__YOUR INSTRUCTIONS__.
In full and word for word, copy the records that follow.

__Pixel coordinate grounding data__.
╭──

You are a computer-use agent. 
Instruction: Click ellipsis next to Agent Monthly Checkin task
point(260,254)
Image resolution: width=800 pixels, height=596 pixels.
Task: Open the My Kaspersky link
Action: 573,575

╰──

__TASK ANSWER__.
You are a computer-use agent. 
Instruction: Click ellipsis next to Agent Monthly Checkin task
point(260,254)
Image resolution: width=800 pixels, height=596 pixels.
Task: Open the My Kaspersky link
Action: 573,575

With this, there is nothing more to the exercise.